La Escuela Técnica se prepara para competir en el autódromo Gálvez

En 2017, la Escuela Técnica empezó a trabajar en el proyecto de montar un auto eléctrico. “Desde ese año venimos trabajando de manera sostenida pensando en el desafío Eco” detalla el profesor Santiago Spinelli.

El Desafío Eco es una competencia en la que alumnos de todo el país corren con autos eléctricos, diseñados por ellos mismos. Desde que se logró concretar el proyecto inicial del 2017, los estudiantes de la escuela técnica local participaron activamente. Tal es así, que en 2019 lograron quedarse con un subcampeonato nacional, luego de competir con otras 100 instituciones educativas.

Para poder participar en el Desafío Eco, hay que pagar una tasa de inscripción. Gracias a los resultados obtenidos, los representantes gilenses habían sido becados para participar en 2020. Sin embargo, la pandemia dio por tierra con toda posibilidad de volver a las pistas.

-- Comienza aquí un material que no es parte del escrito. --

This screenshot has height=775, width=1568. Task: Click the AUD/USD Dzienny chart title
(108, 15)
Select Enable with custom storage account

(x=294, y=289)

Este año parecía como el indicado para volver a prender los motores, pero nuevamente, el panorama es incierto. Según detalla Spinelli, se está evaluando la posibilidad de competir en diciembre en un emblema del automovilismo argentino: el Autódromo Oscar y Juan Gálvez.

A raíz de la crisis epidemiológica, desde la organización del Desafío Eco permitieron competir con autos usados anteriormente. Es que el sistema de burbujas, mediante el cual la presencialidad se va intercalando por semanas, hace que todo se retrase un poco más, dificultando la posibilidad de empezar de cero.

Lo que estamos haciendo ahora es un replanteo del auto” comenta el profesor. “El equipo está conociendo el auto, ya pensando en la carrera de diciembre“. En el caso de que se realice el evento, el plantel gilense estará conformado por tres pilotos y tres mecánicos.  “Es una organización como las carreras de verdad, como las de Turismo Carretera o TC 2000, donde los chicos tienen que trabajar como equipo“.

Aixa es alumna de 6° electromecánica. Con respecto al proyecto, opina: “recién estamos en el comienzo, hay que ver como sigue más adelante, pero la verdad es que se siente bien participar“. Joaquín Barrera, estudiante del mismo curso, agrega: “el profesor nos planteó este año participar. Es una experiencia que nos puede servir para los próximos años“.

En la misma línea, Spinelli explica: “esto es una salida laboral, porque los autos van a empezar a ser eléctricos y hay que conocer toda esta nueva tecnología“. En cuanto a la carrera, detalla: “es una carrera de estrategia, porque tienen que tratar de hacer que el auto dure equis cantidad de tiempo sin recargar la batería, entonces tenés que ir fuerte pero a la vez no consumir energía. Por eso hay que sentarse y armar un buen plan de estrategia“.

La planificación será vital a la hora de competir, ya que mientras la carga de las baterías aseguran tener el motor en marcha durante 120 minutos, la carrera dura dos horas y media: “ahí hay un plus que hay que ver de dónde lo sacás. Eso es lo que se trabaja en la estrategia. Es una carrera con un cambio de pilotos, con clasificación y varias disciplinas en las que tenés que cuidar las baterías para poder llegar“.

Antes de finalizar la entrevista, Santiago concluye: “esperemos que para diciembre la situación merme un poco y se pueda volver a competir, más que nada porque es un trabajo integrador de todas las disciplinas. En Lengua y Literatura los chicos leen el reglamento, en Matemática hacen cálculos y en Educación Física, por ejemplo, practican movilidad del cuerpo para poder estar ahí en el auto“.